FRAGMENT DO PRZECZYTANIA:

M. Gębarowicz nie ograniczał się tylko do działań propagandowo-informacyjnych, lecz zgodnie z przyjętą przez siebie zasadą, że ,-jeśli istnieje możliwość wyrwania stąd [tj. ze Lwowa] czegokolwiek, należy z niej skorzystać”, podjął razem z innymi zaufanymi pracownikami lwowskiego Ossolineum akcję ratowania dla Polski zbiorów Ossolińskich. Jest to najmniej znana, podejmowana z osobistym ryzykiem strona jego działalności. Z zachowanej w jego papierach fragmentarycznej dokumentacji, a także prywatnej korespondencji i akt archiwalnych Ossolineum można stwierdzić, że w latach 1945-1946 zdołał on potajemnie przekazać do bibliotek i muzeów krakowskich poza wiedzą władz sowieckich, za pośrednictwem osób prywatnych i instytucji opuszczających Lwów, pewną ilość głównie nie zinwentaryzowanych zbiorów Ossolineum. Najważniejszą i udokumentowaną rolę odegrali tutaj oo. Dominikanie lwowscy, którzy przesiedlając się ze Lwowa w organizowanych przez siebie transportach przewieźli do Krakowa dużą partię nie zinwentaryzowanych rękopisów i starych druków Ossolineum. Była to zapewne jakaś część zbiorów, która ukryta przez Ossolineum na wiosnę 1944 r. w podziemiach klasztoru Dominikanów w obawie przed bombardowaniami nie została później stamtąd zabrana i bez większych przeszkód mogła zostać wyekspediowana ze Lwowa. Z cenniejszych wywiezionych wówczas do Krakowa rękopisów warto wymienić autografy prac Józefa Maksymiliana Ossolińskiego, spuściznę rękopiśmienną prezydenta Lwowa Tadeusza Rutowskiego, archiwa rodzinne Prusiewiczów, Massalskich i Pruszyńskich, zbiór autografów wybitnych Polaków, rękopisy ormiańskie i korespondencję arcybiskupa Józefa Teodorowicza, rękopisy ze zbioru księgarza i historyjka krakowskiego Ambrożego Grabowskiego, kartoteki i wykazy legionistów polskich z lat I wojny światowej oraz depozyty złożone w Ossolineum w latach wojny (archiwa biskupa lwowskiego Bilczewskiego i księży zmartwychwstańców oraz archiwum lwowskiej Armii Krajowej). Na stare druki składały się głównie zbiory Biblioteki Poturzyckiej Dzieduszyckich oraz mniejszych kolekcji.

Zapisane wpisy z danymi
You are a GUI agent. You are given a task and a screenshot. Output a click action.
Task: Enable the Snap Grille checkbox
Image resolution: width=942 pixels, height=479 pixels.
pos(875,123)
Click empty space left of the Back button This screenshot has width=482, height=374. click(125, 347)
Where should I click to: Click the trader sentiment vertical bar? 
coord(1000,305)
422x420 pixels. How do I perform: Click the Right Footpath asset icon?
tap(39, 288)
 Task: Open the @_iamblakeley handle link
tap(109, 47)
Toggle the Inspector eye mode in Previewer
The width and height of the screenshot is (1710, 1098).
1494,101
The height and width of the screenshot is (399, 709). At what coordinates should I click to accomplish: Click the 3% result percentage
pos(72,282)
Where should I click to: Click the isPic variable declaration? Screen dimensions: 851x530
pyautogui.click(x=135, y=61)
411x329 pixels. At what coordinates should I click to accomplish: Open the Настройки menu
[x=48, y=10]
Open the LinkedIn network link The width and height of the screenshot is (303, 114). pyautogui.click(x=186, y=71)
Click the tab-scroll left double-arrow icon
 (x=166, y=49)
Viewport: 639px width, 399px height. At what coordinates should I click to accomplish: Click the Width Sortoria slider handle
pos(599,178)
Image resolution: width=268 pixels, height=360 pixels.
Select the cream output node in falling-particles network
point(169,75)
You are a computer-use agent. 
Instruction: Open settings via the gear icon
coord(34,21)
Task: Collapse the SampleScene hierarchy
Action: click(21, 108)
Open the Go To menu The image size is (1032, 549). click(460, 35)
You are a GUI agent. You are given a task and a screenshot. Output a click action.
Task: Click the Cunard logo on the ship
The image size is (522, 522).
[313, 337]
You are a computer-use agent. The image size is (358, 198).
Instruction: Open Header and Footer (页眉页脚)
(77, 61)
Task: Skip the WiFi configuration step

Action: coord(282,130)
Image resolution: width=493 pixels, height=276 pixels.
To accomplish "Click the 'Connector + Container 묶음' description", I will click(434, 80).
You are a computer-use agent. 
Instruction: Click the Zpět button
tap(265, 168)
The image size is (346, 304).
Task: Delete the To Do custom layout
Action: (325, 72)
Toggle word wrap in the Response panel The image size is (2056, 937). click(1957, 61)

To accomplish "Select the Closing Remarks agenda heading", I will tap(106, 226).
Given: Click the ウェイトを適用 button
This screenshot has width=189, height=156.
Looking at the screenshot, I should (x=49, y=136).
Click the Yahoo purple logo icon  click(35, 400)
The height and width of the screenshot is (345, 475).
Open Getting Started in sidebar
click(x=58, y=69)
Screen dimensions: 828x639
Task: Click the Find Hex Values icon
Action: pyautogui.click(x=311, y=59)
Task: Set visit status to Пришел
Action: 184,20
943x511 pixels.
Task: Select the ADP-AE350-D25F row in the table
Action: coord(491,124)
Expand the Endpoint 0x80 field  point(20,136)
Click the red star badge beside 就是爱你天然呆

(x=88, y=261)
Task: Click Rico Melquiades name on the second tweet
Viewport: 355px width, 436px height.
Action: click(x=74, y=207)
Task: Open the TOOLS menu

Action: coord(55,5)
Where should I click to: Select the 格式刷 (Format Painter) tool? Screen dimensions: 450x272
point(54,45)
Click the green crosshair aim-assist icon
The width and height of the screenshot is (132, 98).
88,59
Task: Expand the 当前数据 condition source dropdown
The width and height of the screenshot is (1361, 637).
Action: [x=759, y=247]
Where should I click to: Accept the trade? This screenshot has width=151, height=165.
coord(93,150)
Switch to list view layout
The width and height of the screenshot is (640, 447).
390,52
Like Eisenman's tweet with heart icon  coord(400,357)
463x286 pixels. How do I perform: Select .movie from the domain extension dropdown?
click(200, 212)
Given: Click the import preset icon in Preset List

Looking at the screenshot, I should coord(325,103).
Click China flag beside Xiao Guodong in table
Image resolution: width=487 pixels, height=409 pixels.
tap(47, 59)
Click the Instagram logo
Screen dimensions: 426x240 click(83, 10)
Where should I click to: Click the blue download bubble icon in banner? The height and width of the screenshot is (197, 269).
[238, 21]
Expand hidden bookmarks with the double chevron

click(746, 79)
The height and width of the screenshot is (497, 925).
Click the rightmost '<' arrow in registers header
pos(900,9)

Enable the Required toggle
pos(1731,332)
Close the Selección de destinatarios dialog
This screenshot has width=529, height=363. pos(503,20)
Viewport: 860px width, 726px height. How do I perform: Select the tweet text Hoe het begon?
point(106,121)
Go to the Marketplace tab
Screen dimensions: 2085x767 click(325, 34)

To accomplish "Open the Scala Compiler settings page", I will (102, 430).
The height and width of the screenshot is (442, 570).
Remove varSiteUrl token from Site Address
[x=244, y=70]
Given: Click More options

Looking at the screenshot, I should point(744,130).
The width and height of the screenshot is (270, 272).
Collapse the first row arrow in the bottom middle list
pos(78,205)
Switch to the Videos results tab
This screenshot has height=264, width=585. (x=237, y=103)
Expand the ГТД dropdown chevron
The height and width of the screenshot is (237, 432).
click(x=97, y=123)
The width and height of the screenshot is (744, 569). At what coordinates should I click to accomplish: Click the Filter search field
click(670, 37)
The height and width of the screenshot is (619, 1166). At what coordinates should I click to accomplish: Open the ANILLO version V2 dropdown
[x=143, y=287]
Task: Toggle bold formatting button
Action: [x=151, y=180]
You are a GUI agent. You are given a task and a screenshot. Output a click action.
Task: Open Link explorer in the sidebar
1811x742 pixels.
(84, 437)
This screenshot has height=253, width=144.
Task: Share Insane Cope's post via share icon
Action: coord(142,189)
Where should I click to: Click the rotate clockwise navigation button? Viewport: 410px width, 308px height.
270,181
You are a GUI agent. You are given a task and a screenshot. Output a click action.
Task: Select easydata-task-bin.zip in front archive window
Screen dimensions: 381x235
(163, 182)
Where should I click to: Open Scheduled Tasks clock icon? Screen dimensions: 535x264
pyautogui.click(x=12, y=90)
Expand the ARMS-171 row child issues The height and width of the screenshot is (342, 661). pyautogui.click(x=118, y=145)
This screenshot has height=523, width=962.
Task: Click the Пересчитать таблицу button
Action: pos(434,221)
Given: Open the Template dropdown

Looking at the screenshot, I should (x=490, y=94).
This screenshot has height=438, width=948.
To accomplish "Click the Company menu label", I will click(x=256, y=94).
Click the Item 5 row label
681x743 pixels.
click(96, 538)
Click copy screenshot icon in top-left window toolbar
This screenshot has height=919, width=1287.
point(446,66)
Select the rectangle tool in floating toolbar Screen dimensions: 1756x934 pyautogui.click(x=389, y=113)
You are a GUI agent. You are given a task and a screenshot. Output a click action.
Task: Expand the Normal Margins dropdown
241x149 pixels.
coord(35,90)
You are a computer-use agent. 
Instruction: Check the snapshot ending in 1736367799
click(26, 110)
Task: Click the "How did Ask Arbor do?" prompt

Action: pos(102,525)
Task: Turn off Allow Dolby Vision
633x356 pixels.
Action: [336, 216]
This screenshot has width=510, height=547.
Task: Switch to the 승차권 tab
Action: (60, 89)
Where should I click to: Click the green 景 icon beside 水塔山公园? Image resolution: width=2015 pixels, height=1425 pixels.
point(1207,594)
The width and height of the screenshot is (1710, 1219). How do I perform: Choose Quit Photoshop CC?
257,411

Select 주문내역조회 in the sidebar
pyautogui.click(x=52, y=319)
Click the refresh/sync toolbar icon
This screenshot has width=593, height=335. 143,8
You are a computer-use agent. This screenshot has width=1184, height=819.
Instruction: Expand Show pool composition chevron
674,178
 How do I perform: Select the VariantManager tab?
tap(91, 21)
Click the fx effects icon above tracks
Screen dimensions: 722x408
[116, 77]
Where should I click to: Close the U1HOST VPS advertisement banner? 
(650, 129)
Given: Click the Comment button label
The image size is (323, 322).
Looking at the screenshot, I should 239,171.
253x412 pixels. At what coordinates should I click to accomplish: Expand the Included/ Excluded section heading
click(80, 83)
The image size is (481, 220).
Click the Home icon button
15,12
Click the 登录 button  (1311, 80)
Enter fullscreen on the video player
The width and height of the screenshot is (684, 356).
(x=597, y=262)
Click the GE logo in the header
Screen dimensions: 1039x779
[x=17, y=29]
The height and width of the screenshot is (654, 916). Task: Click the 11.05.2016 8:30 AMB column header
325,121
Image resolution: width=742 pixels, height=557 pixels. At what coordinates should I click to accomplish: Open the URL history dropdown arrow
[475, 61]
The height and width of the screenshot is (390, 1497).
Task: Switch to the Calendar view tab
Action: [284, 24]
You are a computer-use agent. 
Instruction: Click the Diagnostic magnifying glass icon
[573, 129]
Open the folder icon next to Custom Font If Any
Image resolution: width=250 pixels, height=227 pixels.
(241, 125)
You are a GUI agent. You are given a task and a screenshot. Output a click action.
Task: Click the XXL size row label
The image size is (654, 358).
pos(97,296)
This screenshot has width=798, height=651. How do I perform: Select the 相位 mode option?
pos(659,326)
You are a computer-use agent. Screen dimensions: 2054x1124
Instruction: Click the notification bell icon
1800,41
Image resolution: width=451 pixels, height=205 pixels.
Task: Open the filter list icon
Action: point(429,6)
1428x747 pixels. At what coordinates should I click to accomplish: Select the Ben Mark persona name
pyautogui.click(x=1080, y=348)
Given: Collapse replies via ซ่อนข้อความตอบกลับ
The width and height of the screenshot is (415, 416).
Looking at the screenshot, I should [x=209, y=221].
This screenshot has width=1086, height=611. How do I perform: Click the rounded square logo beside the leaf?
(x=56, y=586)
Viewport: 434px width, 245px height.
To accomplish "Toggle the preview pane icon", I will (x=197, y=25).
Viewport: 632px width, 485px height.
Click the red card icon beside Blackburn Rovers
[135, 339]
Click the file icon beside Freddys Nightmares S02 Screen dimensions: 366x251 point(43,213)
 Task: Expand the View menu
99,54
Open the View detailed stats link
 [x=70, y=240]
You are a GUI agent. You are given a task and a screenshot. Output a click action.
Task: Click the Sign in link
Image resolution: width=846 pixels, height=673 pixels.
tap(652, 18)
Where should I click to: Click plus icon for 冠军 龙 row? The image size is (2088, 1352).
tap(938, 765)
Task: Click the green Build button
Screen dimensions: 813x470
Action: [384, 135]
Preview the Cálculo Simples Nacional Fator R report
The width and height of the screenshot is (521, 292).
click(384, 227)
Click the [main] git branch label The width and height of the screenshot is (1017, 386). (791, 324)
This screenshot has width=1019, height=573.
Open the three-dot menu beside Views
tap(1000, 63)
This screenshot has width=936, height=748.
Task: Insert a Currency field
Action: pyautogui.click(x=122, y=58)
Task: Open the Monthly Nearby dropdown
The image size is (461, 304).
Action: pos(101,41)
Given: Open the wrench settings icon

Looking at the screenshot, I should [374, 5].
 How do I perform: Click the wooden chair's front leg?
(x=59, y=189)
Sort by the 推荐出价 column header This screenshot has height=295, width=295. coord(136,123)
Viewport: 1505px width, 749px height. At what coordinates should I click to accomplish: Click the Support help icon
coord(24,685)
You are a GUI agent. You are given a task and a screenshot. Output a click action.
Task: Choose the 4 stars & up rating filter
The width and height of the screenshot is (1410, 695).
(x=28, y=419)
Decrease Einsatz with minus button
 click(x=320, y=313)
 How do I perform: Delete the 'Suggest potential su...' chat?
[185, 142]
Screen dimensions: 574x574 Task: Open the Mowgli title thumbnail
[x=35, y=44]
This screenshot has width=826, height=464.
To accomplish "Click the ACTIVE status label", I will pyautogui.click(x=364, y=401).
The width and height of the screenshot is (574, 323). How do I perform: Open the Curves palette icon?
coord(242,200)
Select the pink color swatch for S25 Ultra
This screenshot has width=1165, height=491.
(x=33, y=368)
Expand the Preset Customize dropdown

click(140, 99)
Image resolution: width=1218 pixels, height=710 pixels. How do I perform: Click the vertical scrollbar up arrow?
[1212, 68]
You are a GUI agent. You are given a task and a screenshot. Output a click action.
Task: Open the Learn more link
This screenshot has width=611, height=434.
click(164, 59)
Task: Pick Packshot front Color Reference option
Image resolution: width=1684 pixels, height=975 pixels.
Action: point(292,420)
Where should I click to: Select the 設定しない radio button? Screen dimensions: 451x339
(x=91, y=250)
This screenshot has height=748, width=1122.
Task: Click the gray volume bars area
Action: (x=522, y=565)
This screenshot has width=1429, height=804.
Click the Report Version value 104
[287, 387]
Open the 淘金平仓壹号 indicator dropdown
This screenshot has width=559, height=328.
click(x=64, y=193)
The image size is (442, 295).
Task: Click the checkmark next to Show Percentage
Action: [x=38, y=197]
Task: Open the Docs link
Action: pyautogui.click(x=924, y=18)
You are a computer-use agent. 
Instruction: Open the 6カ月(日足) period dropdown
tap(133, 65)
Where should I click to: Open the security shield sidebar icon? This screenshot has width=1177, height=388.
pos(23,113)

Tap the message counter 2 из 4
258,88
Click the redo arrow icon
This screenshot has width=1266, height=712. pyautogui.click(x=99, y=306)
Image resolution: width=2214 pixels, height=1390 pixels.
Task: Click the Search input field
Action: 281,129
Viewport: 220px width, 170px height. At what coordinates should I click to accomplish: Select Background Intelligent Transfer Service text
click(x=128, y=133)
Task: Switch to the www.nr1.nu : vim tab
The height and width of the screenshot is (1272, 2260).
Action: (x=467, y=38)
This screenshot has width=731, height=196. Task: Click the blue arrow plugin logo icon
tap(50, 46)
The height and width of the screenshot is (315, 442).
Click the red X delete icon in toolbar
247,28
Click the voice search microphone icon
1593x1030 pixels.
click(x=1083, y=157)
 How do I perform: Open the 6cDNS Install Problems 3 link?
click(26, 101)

CO ZROBIĆ:
1. Wymień wszystkie rody, których archiwa rodzinne fragment o ratowaniu zbiorów Ossolineum podaje wśród rękopisów wywiezionych do Krakowa.
2. Dopisz dalszą część fragmentu o ratowaniu zbiorów Ossolineum, zaczynając zaraz po jego ostatnim zdaniu.

WYNIKI PO KOLEI:
1. Prusiewiczowie, Massalscy, Pruszyńscy

2.
Wiele szczegółów tych osłoniętych zrozumiałą tajemnicą działań nie zostanie zapewne nigdy już wyjaśnione. Przy tak szeroko zakrojonej akcji nieuniknione były też straty. Nie wszystkie przesyłki dochodziły na miejsce swego przeznaczenia, wiele zbiorów zaginięło, a pozostający we Lwowie M. Gębarowicz nie miał żadnych możliwości kontrolowania dalszych losów przekazywanych w pełnej dyskrecji zbiorów. W sumie Jednak w latach 1945-1946 dzięki inicjatywie i wysiłkom M. Gębarowicza oraz innych pracowników lwowskiego Ossolineum przekazano do Krakowa znaczną ilość zbiorów lwowskich, które w latach 1948-1957 były sukcesywnie przejmowane przez wrocławskie Ossolineum.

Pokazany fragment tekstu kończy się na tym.